Stir-Fried Beef and Shiitake Mushrooms
Healthy, because
Even smarter
Nutritional values
Shiitake mushrooms contain a lot of vitamin D, which help strengthen the bones. Other bioactive ingredients strengthen the immune system and help to reduce elevated cholesterol levels. It is no wonder that the aromatic mushrooms, especially in dried form, are considered a remedy in Asia.
Important: The wok must be really hot so that the ingredients are fried quickly and not steamed. If you do not have cashews, peanuts are a more aromatic alternative.

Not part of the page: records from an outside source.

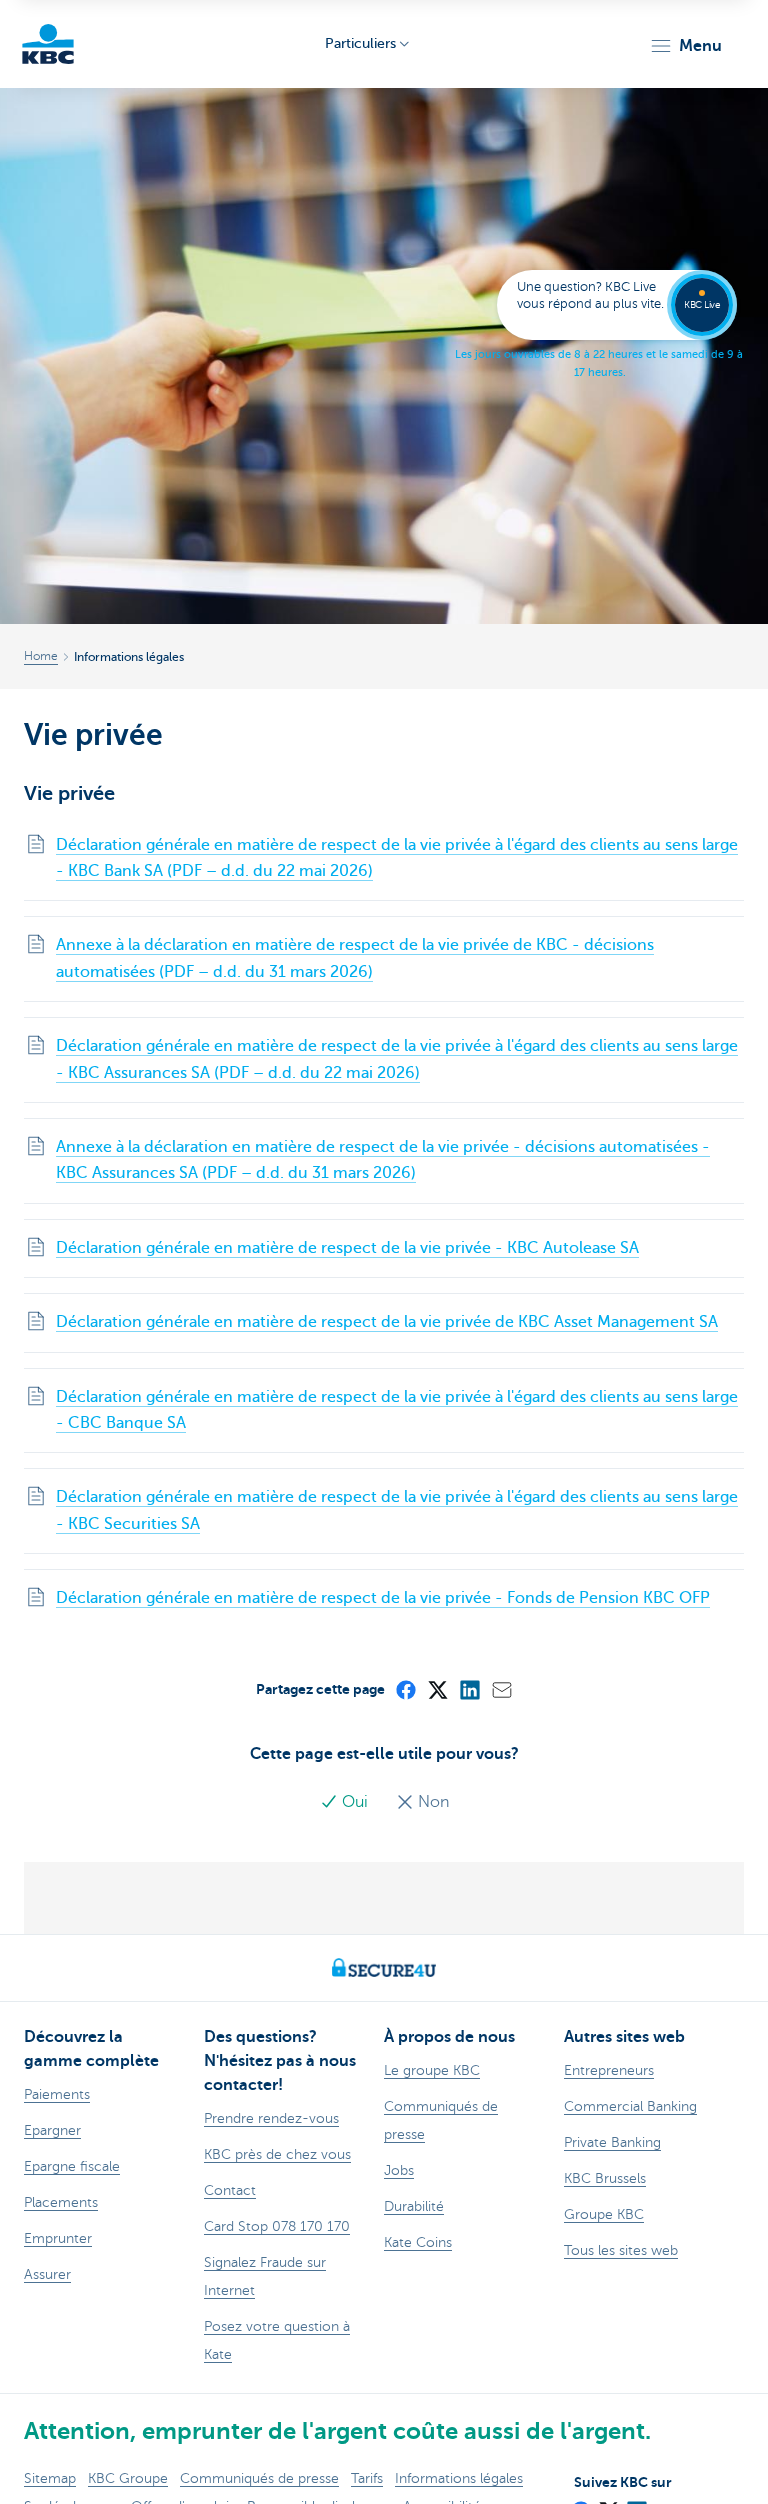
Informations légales (459, 2478)
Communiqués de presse (259, 2478)
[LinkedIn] (469, 1689)
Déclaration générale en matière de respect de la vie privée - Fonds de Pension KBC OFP (383, 1598)
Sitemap (50, 2478)
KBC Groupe (128, 2478)
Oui (355, 1802)
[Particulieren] (48, 44)
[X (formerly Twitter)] (437, 1689)
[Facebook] (405, 1689)
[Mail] (501, 1689)
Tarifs (367, 2478)
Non (431, 1802)
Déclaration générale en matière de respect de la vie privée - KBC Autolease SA (347, 1248)
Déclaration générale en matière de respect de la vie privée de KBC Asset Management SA (387, 1322)
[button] (685, 46)
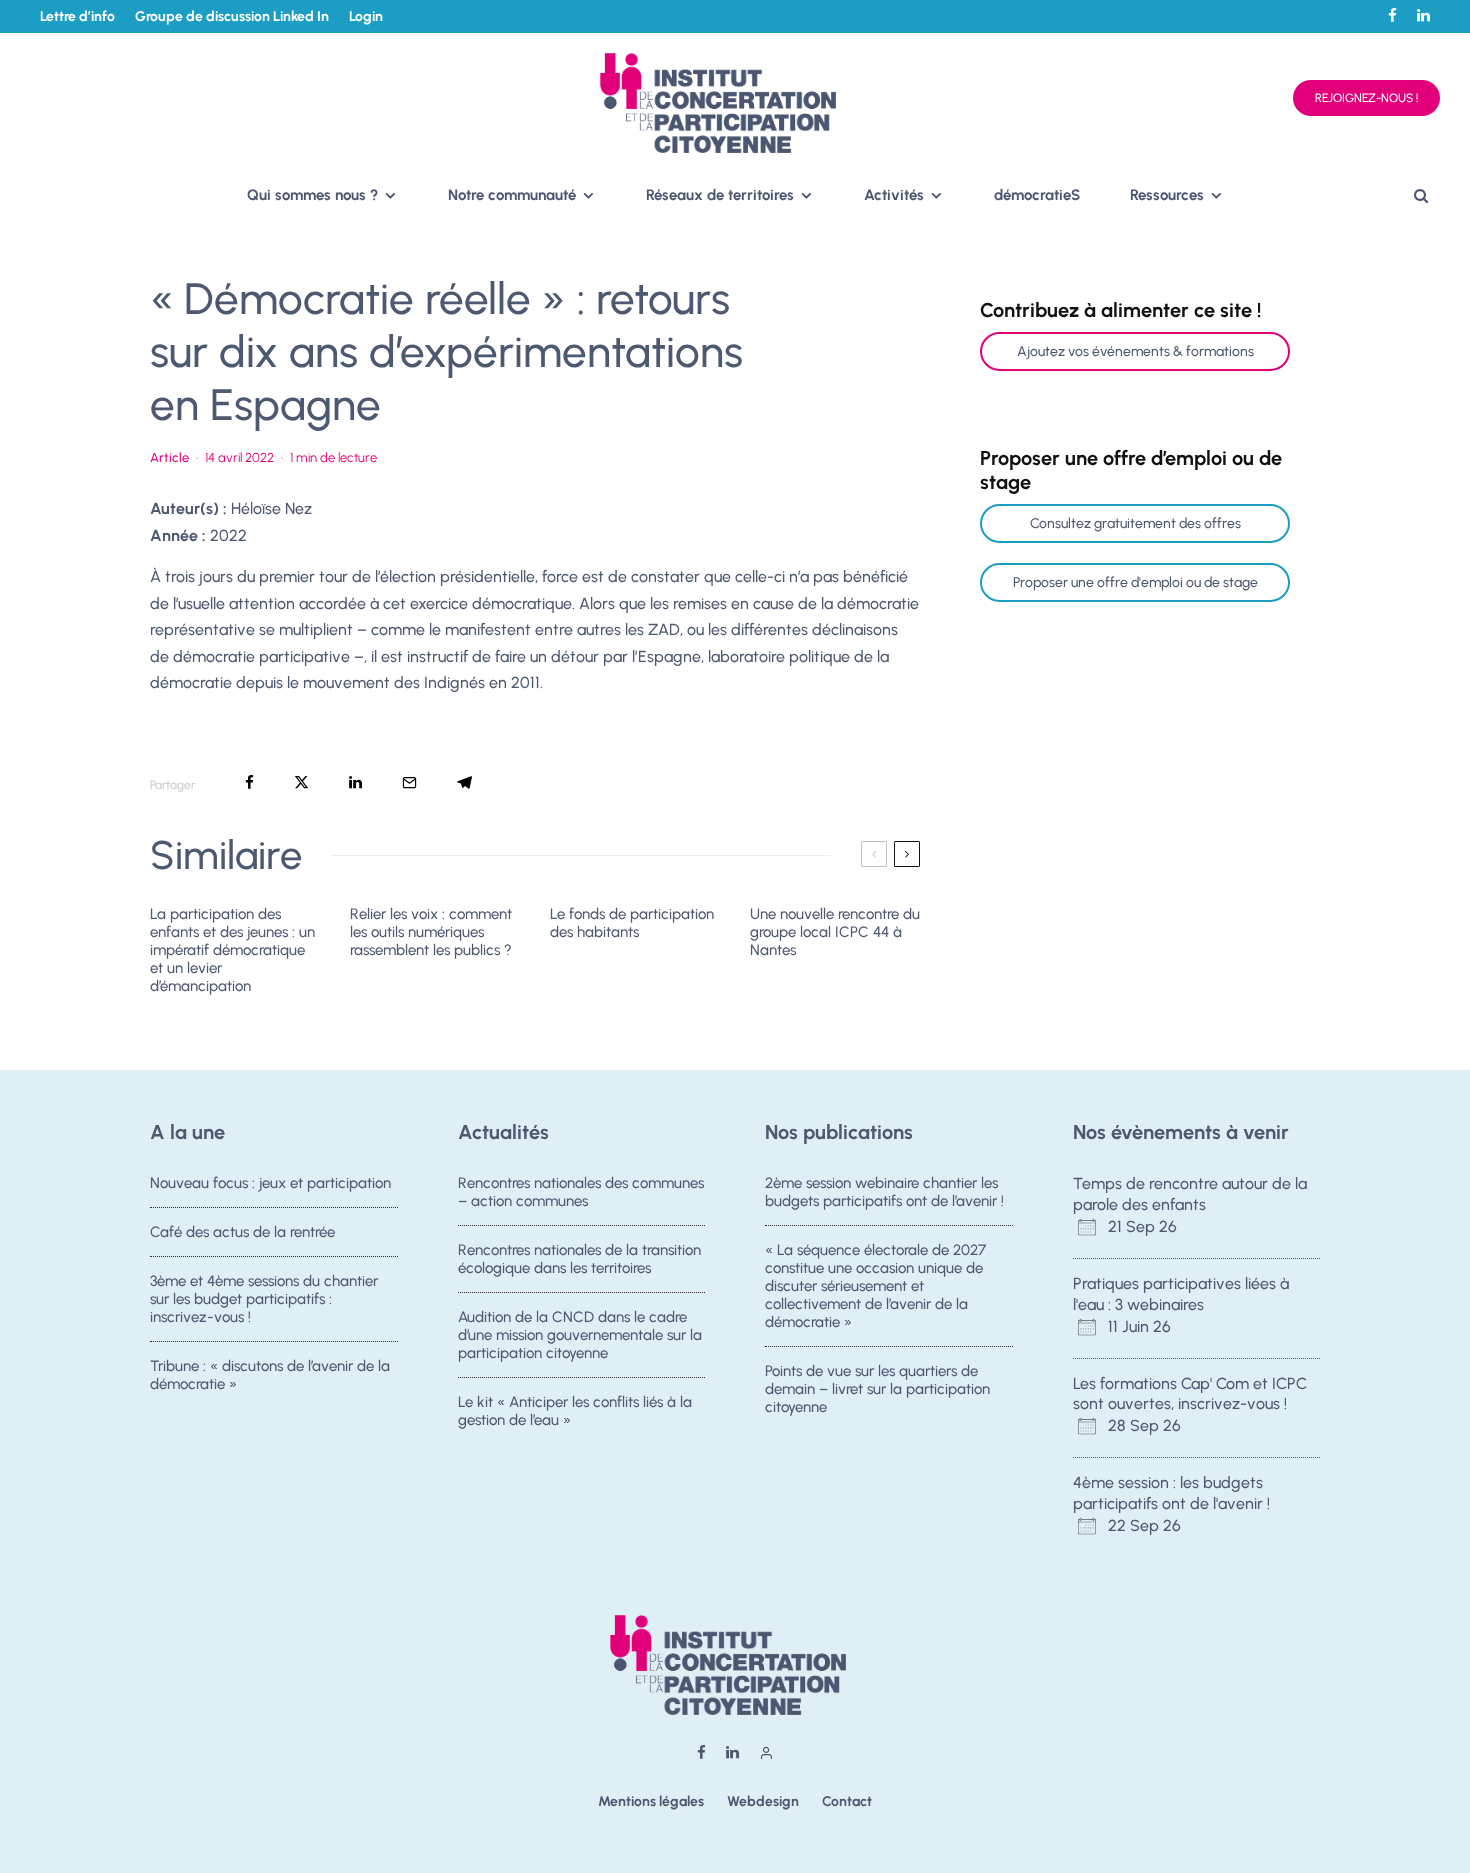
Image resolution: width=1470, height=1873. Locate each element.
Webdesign (763, 1801)
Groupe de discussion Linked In (232, 16)
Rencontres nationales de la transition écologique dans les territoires (579, 1259)
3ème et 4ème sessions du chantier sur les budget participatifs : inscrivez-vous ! (264, 1299)
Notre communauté (512, 195)
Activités (894, 195)
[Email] (409, 782)
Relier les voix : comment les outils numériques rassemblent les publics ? (431, 932)
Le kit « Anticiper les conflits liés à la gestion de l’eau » (575, 1411)
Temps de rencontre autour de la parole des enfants (1190, 1194)
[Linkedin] (1423, 15)
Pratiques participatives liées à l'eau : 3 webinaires (1181, 1294)
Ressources (1167, 195)
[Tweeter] (301, 782)
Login (366, 16)
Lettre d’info (77, 16)
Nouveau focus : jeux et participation (270, 1183)
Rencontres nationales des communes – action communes (581, 1192)
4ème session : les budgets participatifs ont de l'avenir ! (1171, 1493)
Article (169, 457)
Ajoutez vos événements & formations (1135, 351)
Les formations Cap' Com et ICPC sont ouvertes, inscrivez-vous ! (1190, 1394)
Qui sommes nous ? (312, 195)
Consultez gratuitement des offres (1135, 523)
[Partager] (249, 782)
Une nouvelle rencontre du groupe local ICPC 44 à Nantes (835, 932)
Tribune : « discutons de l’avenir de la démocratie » (270, 1375)
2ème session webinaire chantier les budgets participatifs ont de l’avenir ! (884, 1192)
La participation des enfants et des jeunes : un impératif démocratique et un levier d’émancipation (232, 950)
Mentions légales (651, 1801)
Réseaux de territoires (720, 195)
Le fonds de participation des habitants (632, 923)
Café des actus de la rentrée (242, 1232)
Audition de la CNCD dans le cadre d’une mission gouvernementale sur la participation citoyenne (580, 1335)
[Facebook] (1392, 15)
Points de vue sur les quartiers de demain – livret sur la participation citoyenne (877, 1389)
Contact (847, 1801)
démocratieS (1037, 195)
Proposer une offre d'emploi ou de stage (1135, 582)
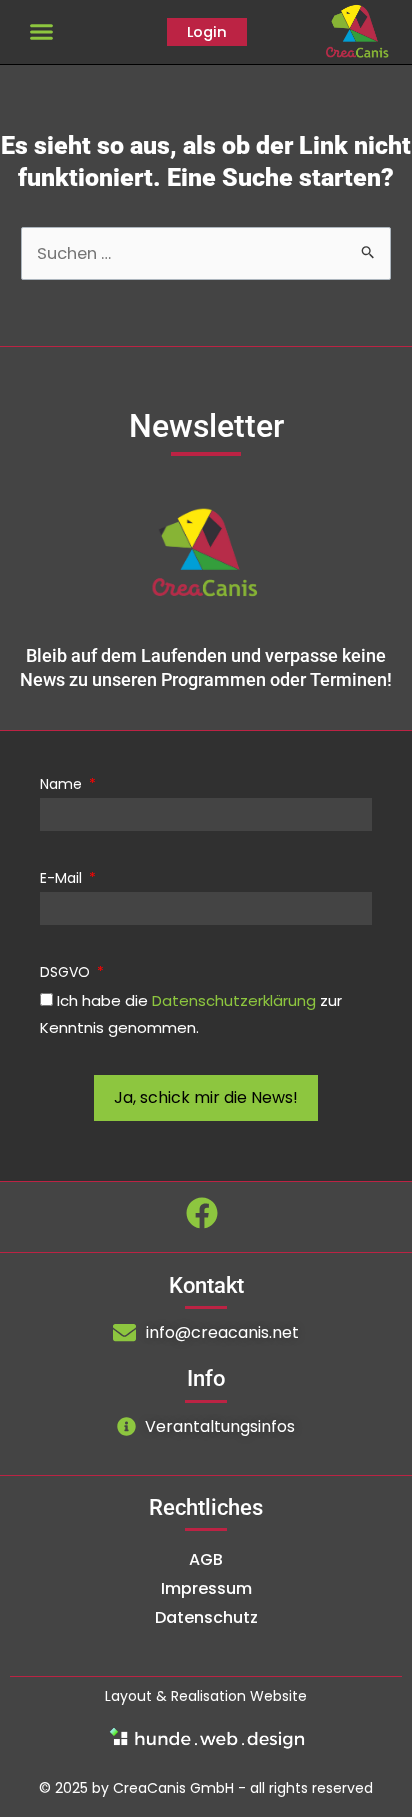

If you want more fiber, pair this dish with brown rice.
(Percentage of daily recommendation)
Calorie | 398 cal. | (19 %) | ||
Protein | 33 g | (34 %) | ||
Fat | 22 g | (19 %) | ||
Carbohydrates | 18 g | (12 %) | ||
Sugar added | 0 g | (0 %) | ||
Roughage | 4.5 g | (15 %) |
Vitamin A | 0.6 mg | (75 %) | ||
Vitamin D | 1.2 μg | (6 %) | ||
Vitamin E | 3.5 mg | (29 %) | ||
Vitamin K | 17.7 μg | (30 %) | ||
Vitamin B₁ | 0.3 mg | (30 %) | ||
Vitamin B₂ | 0.4 mg | (36 %) | ||
Niacin | 14.5 mg | (121 %) | ||
Vitamin B₆ | 0.5 mg | (36 %) | ||
Folate | 47 μg | (16 %) | ||
Pantothenic acid | 2.3 mg | (38 %) | ||
Biotin | 18.6 μg | (41 %) | ||
Vitamin B₁₂ | 6.2 μg | (207 %) | ||
Vitamin C | 17 mg | (18 %) | ||
Potassium | 830 mg | (21 %) | ||
Calcium | 93 mg | (9 %) | ||
Magnesium | 92 mg | (31 %) | ||
Iron | 4.9 mg | (33 %) | ||
Iodine | 13 μg | (7 %) | ||
Zinc | 6.4 mg | (80 %) | ||
Saturated fatty acids | 4.6 g | |||
Uric acid | 196 mg | |||
Cholesterol | 88 mg | |||
Complete sugar | 12 g |
Ingredients
- Ingredients
- 4 ozs shiitake mushrooms
- 1 carrot
- 1 green chili pepper
- 1 oz Cashews
- 3 scallions
- 1 garlic clove
- 1 Lime
- 2 Tbsps Thai fish sauce
- 1 Tbsp soy sauce
- 9 ozs lean Beef (such as sirloin)
- salt
- peppers
- 2 Tbsps vegetable oil
- 3 sprigs Thai basil
Kitchen utensils
Preparation steps
Clean shiitake mushrooms and cut off stems.
Peel carrots and cut into very fine strips (julienne).
Rinse chile pepper, wipe dry and slice into thin rings. (For less spice, remove seeds and ribs).
Coarsely chop cashews.
Rinse scallions, pat dry, and cut into 1-inch lengths. Peel garlic and chop finely.
Squeeze juice from lime. Mix together 2 tablespoons juice in a small bowl with fish sauce and soy sauce.
Pat beef dry, cut into thin strips and season with salt and pepper.
Heat oil in a wok (or a deep, heavy pan) over high heat. In 2 batches, stir-fry beef until browned, then remove from wok.
Add mushrooms, carrot and scallions to wok and stir-fry until crisp-tender, about 4 minutes.
Add chile, garlic and cashews and stir-fry until fragrant, about 1 minute.
Return beef to wok, pour in the lime-soy mixture and bring to a boil.
Rinse Thai basil, shake dry, pluck leaves and coarsely chop. Add to wok, toss to combine and serve immediately, over brown rice, if desired.